- **Exercise goal**
Write out every single entry exactly.

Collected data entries
* * *
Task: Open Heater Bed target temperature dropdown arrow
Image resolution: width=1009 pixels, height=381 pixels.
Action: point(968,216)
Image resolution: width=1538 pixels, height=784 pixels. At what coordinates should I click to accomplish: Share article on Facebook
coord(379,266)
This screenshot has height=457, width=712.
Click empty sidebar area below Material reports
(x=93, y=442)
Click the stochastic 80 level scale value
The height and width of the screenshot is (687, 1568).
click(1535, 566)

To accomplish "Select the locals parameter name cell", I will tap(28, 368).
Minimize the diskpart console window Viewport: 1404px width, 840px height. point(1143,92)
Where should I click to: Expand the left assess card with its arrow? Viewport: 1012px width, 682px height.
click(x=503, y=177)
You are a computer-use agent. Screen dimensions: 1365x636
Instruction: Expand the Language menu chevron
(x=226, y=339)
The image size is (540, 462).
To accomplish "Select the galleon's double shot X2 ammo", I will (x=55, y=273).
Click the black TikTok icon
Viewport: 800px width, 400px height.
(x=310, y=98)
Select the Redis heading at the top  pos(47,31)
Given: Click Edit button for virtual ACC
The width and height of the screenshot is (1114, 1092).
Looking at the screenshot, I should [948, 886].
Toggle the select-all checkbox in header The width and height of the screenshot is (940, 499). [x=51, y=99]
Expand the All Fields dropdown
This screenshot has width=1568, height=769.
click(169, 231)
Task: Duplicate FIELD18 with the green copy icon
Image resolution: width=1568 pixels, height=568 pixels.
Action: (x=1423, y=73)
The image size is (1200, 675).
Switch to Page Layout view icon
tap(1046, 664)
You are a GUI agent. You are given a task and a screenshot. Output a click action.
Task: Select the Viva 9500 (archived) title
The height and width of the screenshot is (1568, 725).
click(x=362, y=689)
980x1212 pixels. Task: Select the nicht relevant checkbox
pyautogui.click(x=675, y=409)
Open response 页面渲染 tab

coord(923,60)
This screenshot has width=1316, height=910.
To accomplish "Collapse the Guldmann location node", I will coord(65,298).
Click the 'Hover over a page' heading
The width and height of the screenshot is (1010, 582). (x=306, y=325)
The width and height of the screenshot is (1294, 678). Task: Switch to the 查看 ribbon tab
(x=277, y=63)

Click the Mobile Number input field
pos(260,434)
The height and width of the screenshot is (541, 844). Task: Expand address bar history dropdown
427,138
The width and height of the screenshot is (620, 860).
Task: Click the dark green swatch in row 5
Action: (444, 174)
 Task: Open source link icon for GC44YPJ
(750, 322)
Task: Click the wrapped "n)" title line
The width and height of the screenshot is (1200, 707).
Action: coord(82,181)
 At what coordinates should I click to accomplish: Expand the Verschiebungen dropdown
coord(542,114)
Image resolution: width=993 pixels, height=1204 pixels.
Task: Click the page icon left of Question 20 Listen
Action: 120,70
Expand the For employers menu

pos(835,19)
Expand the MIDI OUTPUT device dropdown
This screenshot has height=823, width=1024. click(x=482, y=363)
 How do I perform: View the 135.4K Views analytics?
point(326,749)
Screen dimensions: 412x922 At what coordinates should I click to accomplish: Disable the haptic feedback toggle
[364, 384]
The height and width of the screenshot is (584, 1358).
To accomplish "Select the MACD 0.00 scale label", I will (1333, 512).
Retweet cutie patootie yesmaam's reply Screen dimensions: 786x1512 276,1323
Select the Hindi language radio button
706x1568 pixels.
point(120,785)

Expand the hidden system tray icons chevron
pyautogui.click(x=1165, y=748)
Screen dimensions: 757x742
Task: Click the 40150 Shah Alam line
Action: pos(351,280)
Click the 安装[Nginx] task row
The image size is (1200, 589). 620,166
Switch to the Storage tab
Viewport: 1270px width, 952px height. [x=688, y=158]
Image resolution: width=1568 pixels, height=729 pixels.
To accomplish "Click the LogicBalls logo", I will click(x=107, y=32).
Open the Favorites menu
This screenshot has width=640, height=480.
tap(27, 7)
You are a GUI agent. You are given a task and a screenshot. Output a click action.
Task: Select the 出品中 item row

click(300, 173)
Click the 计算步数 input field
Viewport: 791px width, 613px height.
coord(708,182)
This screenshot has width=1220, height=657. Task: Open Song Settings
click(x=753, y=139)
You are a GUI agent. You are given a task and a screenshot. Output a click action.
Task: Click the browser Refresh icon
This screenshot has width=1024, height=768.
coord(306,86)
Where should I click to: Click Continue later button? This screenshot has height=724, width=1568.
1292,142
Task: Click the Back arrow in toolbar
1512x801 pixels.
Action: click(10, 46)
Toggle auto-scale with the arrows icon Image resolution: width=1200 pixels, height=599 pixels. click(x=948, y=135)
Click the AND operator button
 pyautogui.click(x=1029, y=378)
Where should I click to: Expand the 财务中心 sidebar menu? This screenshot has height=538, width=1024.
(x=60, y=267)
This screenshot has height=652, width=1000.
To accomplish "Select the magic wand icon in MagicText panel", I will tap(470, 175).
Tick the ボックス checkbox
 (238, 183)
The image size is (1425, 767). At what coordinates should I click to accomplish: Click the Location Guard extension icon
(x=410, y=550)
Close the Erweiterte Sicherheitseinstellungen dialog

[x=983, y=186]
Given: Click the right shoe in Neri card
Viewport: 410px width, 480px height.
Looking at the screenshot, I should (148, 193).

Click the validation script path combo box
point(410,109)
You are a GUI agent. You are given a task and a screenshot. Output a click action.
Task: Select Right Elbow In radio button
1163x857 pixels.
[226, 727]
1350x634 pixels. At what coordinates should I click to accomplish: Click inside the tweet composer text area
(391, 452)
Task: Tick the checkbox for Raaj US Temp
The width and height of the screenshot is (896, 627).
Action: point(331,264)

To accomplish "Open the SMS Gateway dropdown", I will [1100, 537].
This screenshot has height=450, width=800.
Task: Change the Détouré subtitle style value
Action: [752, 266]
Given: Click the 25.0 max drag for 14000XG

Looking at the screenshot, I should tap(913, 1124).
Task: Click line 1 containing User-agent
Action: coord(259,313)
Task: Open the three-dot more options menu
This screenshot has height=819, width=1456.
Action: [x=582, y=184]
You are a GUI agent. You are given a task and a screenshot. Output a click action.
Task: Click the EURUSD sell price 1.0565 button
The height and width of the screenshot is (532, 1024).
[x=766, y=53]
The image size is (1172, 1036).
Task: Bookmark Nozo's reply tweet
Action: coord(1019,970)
* * *
- **Solution to this exercise**
Task: Open Heater Bed target temperature dropdown arrow
Image resolution: width=1009 pixels, height=381 pixels.
Action: point(968,216)
Image resolution: width=1538 pixels, height=784 pixels. At what coordinates should I click to accomplish: Share article on Facebook
coord(379,266)
This screenshot has height=457, width=712.
Click empty sidebar area below Material reports
(x=93, y=442)
Click the stochastic 80 level scale value
The height and width of the screenshot is (687, 1568).
click(1535, 566)

To accomplish "Select the locals parameter name cell", I will tap(28, 368).
Minimize the diskpart console window Viewport: 1404px width, 840px height. point(1143,92)
Where should I click to: Expand the left assess card with its arrow? Viewport: 1012px width, 682px height.
click(x=503, y=177)
You are a computer-use agent. Screen dimensions: 1365x636
Instruction: Expand the Language menu chevron
(x=226, y=339)
The image size is (540, 462).
To accomplish "Select the galleon's double shot X2 ammo", I will (x=55, y=273).
Click the black TikTok icon
Viewport: 800px width, 400px height.
(x=310, y=98)
Select the Redis heading at the top  pos(47,31)
Given: Click Edit button for virtual ACC
The width and height of the screenshot is (1114, 1092).
Looking at the screenshot, I should [948, 886].
Toggle the select-all checkbox in header The width and height of the screenshot is (940, 499). [x=51, y=99]
Expand the All Fields dropdown
This screenshot has width=1568, height=769.
click(169, 231)
Task: Duplicate FIELD18 with the green copy icon
Image resolution: width=1568 pixels, height=568 pixels.
Action: (x=1423, y=73)
The image size is (1200, 675).
Switch to Page Layout view icon
tap(1046, 664)
You are a GUI agent. You are given a task and a screenshot. Output a click action.
Task: Select the Viva 9500 (archived) title
The height and width of the screenshot is (1568, 725).
click(x=362, y=689)
980x1212 pixels. Task: Select the nicht relevant checkbox
pyautogui.click(x=675, y=409)
Open response 页面渲染 tab

coord(923,60)
This screenshot has width=1316, height=910.
To accomplish "Collapse the Guldmann location node", I will coord(65,298).
Click the 'Hover over a page' heading
The width and height of the screenshot is (1010, 582). (x=306, y=325)
The width and height of the screenshot is (1294, 678). Task: Switch to the 查看 ribbon tab
(x=277, y=63)

Click the Mobile Number input field
pos(260,434)
The height and width of the screenshot is (541, 844). Task: Expand address bar history dropdown
427,138
The width and height of the screenshot is (620, 860).
Task: Click the dark green swatch in row 5
Action: (444, 174)
 Task: Open source link icon for GC44YPJ
(750, 322)
Task: Click the wrapped "n)" title line
The width and height of the screenshot is (1200, 707).
Action: coord(82,181)
 At what coordinates should I click to accomplish: Expand the Verschiebungen dropdown
coord(542,114)
Image resolution: width=993 pixels, height=1204 pixels.
Task: Click the page icon left of Question 20 Listen
Action: 120,70
Expand the For employers menu

pos(835,19)
Expand the MIDI OUTPUT device dropdown
This screenshot has height=823, width=1024. click(x=482, y=363)
 How do I perform: View the 135.4K Views analytics?
point(326,749)
Screen dimensions: 412x922 At what coordinates should I click to accomplish: Disable the haptic feedback toggle
[364, 384]
The height and width of the screenshot is (584, 1358).
To accomplish "Select the MACD 0.00 scale label", I will (1333, 512).
Retweet cutie patootie yesmaam's reply Screen dimensions: 786x1512 276,1323
Select the Hindi language radio button
706x1568 pixels.
point(120,785)

Expand the hidden system tray icons chevron
pyautogui.click(x=1165, y=748)
Screen dimensions: 757x742
Task: Click the 40150 Shah Alam line
Action: pos(351,280)
Click the 安装[Nginx] task row
The image size is (1200, 589). 620,166
Switch to the Storage tab
Viewport: 1270px width, 952px height. [x=688, y=158]
Image resolution: width=1568 pixels, height=729 pixels.
To accomplish "Click the LogicBalls logo", I will click(x=107, y=32).
Open the Favorites menu
This screenshot has width=640, height=480.
tap(27, 7)
You are a GUI agent. You are given a task and a screenshot. Output a click action.
Task: Select the 出品中 item row

click(300, 173)
Click the 计算步数 input field
Viewport: 791px width, 613px height.
coord(708,182)
This screenshot has width=1220, height=657. Task: Open Song Settings
click(x=753, y=139)
You are a GUI agent. You are given a task and a screenshot. Output a click action.
Task: Click the browser Refresh icon
This screenshot has width=1024, height=768.
coord(306,86)
Where should I click to: Click Continue later button? This screenshot has height=724, width=1568.
1292,142
Task: Click the Back arrow in toolbar
1512x801 pixels.
Action: click(10, 46)
Toggle auto-scale with the arrows icon Image resolution: width=1200 pixels, height=599 pixels. click(x=948, y=135)
Click the AND operator button
 pyautogui.click(x=1029, y=378)
Where should I click to: Expand the 财务中心 sidebar menu? This screenshot has height=538, width=1024.
(x=60, y=267)
This screenshot has height=652, width=1000.
To accomplish "Select the magic wand icon in MagicText panel", I will tap(470, 175).
Tick the ボックス checkbox
 (238, 183)
The image size is (1425, 767). At what coordinates should I click to accomplish: Click the Location Guard extension icon
(x=410, y=550)
Close the Erweiterte Sicherheitseinstellungen dialog

[x=983, y=186]
Given: Click the right shoe in Neri card
Viewport: 410px width, 480px height.
Looking at the screenshot, I should (148, 193).

Click the validation script path combo box
point(410,109)
You are a GUI agent. You are given a task and a screenshot. Output a click action.
Task: Select Right Elbow In radio button
1163x857 pixels.
[226, 727]
1350x634 pixels. At what coordinates should I click to accomplish: Click inside the tweet composer text area
(391, 452)
Task: Tick the checkbox for Raaj US Temp
The width and height of the screenshot is (896, 627).
Action: point(331,264)

To accomplish "Open the SMS Gateway dropdown", I will [1100, 537].
This screenshot has height=450, width=800.
Task: Change the Détouré subtitle style value
Action: [752, 266]
Given: Click the 25.0 max drag for 14000XG

Looking at the screenshot, I should tap(913, 1124).
Task: Click line 1 containing User-agent
Action: coord(259,313)
Task: Open the three-dot more options menu
This screenshot has height=819, width=1456.
Action: [x=582, y=184]
You are a GUI agent. You are given a task and a screenshot. Output a click action.
Task: Click the EURUSD sell price 1.0565 button
The height and width of the screenshot is (532, 1024).
[x=766, y=53]
The image size is (1172, 1036).
Task: Bookmark Nozo's reply tweet
Action: coord(1019,970)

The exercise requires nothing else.